Auf dem Weg zur Einigung hilft der Zufall nach

Fest steht, die Badebedingungen an den Ruhrauen in Dahlhausen sollen deutlich verbessert werden. Sie sind ein beliebter Erholungsort für Spaziergänger, Radfahrer, Angler, Kanuten und Camper. Für sie alle gibt es nun eine laut Stadt „einvernehmliche Regelung für die Flächennutzung“. Ob das Baden an der Stelle aber tatsächlich „nicht mehr verboten“ sein wird, hängt maßgeblich von der Qualität des Ruhr-Wassers ab. Eiskirch: „Um das Badeverbot aufheben zu können, muss die Wasserqualität über zwei Jahre beprobt und gut sein.“

Wäre das nicht der Fall, könnte die schöne Idee der Stadt und der in Dahlhausen ansässigen Vereine noch ausgebremst werden. Sie hatten sich mehrfach getroffen und ausgetauscht. „Wir haben die beteiligten Vereine nicht zufrieden gemacht“, sagte Bezirksbürgermeister Marc Gräf. „Jetzt sind alle zufrieden.“ Zusammen mit Vertretern des Anglervereins ASV Ruhr, des Linden-Dahlhauser Schwimmvereins, Ruhrtourismus, der Ruhrlandbühne, des Linden-Dahlhauser Kanu-Clubs, der Ruhrpiraten und der DLRG konnten gemeinsam mit Gräf die Flächennutzungen neu geordnet werden.

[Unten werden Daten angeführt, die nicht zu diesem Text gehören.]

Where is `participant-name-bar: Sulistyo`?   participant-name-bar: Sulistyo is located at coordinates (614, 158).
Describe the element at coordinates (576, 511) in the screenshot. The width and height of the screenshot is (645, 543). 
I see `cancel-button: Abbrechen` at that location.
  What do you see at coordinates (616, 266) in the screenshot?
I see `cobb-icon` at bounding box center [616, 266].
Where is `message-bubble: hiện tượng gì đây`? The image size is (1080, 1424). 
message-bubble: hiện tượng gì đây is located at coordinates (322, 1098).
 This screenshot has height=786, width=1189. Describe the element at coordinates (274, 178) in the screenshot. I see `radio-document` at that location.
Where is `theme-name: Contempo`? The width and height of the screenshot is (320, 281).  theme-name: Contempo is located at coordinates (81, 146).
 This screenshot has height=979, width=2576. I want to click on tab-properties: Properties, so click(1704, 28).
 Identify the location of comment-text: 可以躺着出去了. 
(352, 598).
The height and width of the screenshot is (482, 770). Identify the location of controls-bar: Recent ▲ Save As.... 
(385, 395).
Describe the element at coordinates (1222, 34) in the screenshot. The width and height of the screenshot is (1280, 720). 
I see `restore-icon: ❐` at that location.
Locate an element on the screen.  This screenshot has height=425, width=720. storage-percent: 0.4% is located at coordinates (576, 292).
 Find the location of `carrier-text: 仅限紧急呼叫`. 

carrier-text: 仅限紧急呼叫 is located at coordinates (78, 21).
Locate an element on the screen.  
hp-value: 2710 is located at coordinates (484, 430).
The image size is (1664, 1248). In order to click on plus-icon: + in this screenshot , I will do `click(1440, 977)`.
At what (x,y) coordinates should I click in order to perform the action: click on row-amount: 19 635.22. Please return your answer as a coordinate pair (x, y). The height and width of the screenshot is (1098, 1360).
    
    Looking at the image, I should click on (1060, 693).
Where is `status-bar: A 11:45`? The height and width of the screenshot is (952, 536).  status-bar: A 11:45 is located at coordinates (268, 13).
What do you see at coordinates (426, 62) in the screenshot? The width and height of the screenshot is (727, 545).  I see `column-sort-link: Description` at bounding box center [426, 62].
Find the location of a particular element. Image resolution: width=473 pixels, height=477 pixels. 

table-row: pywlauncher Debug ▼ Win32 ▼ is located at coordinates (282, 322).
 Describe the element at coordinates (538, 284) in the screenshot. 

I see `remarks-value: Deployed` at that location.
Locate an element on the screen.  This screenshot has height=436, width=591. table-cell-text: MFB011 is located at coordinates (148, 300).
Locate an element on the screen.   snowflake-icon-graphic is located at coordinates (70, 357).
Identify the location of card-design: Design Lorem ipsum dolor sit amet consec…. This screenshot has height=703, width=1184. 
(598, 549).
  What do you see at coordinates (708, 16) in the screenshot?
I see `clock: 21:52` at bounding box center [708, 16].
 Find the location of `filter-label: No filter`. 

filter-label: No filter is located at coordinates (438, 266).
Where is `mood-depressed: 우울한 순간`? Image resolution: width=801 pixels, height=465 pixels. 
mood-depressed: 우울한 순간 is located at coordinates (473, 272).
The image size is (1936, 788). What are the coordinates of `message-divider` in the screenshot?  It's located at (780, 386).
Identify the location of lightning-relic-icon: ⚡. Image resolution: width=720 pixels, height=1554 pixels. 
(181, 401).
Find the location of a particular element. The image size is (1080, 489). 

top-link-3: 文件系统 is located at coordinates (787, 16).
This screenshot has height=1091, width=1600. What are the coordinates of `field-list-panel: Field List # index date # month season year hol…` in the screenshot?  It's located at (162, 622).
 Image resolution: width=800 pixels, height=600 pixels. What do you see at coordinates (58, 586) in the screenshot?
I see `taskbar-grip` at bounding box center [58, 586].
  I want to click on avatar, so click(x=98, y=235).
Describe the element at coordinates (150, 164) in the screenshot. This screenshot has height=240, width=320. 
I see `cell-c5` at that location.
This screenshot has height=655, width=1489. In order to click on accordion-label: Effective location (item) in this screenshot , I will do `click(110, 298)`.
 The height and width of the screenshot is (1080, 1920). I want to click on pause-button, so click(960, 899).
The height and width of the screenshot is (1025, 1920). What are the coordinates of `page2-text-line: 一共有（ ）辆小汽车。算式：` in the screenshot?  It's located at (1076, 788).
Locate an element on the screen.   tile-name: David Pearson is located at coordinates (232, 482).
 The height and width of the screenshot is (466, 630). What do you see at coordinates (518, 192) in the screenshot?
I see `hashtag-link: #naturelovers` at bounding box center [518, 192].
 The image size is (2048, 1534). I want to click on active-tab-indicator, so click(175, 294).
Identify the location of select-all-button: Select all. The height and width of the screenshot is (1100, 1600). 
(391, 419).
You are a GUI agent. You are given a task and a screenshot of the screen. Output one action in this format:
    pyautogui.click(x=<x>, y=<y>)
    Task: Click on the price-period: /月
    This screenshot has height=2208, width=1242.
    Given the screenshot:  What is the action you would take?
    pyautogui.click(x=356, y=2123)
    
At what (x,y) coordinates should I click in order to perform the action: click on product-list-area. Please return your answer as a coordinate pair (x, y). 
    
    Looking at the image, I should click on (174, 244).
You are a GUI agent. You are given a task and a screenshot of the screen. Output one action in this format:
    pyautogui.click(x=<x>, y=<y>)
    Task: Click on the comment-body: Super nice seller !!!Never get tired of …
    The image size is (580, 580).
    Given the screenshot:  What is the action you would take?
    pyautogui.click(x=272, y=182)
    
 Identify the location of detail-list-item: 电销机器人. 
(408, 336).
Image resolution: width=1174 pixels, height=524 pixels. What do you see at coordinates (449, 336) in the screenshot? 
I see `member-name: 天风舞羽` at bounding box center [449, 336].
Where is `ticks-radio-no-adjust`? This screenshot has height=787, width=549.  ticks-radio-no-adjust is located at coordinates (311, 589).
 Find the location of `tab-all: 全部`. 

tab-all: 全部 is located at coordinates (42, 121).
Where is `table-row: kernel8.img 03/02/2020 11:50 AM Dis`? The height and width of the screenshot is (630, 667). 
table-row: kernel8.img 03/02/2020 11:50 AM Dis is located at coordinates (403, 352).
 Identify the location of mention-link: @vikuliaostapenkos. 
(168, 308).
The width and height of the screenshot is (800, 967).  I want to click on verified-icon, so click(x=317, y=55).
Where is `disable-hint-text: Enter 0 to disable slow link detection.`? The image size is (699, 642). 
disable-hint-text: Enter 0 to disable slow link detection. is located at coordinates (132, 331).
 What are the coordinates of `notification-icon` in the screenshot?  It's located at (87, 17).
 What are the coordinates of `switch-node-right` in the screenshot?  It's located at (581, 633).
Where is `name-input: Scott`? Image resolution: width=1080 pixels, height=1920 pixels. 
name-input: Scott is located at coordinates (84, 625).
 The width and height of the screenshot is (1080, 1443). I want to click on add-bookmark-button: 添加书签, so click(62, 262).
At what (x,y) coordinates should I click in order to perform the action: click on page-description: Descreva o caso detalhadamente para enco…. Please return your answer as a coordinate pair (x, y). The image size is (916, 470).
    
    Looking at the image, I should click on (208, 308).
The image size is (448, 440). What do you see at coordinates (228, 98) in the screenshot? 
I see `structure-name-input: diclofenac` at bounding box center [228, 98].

Alte Flussbadestelle kann nicht mehr aktiviert werden

Bis zur Einigung war es dann dennoch ein langer Weg. Am Ende half eine eher zufällige Begegnung nach. Als sich Thomas Eiskirch vor Ort ein Bild von der Situation machen wollte, traf er auf einen Anwohner. Der regte die große Lösung an.

Viele Jahre war immer wieder überlegt worden, die alte Flussbadestelle in Dahlhausen wieder zu eröffnen. Mitte 2017 wurden die Überlegungen konkreter. Nun ist klar, dass die alte Flussbadestelle nicht aktiviert werden kann. Ab Juni sollen die Arbeiten für den neuen Ort zum Baden beginnen.

Der Zugang zum Wasser soll vereinfacht werden

Angedacht ist in Absprache mit Anwohnern, Vereinen und der Deutschen Bahn unter anderem, den Zugang zum Wasser zu vereinfachen. Es soll einen zusätzlichen Ausgang im östlichen Teil des Bahnsteigs geben. Der Schwimmbereich soll mit Schwimmenketten abgegrenzt, ein Toilettenhaus neben dem Wendehammer und eine Abstellanlage für Fahrräder gebaut werden. Die Ausstiegsstellen für die Kanufahrer sollen sich verändern, es soll auch einen anderen Rüstplatz geben. Auf dem soll das Parken und Rangieren mit den Fahrzeugen leichter sein. Vier Stege sollen es am Ende sein, einer davon barrierefrei.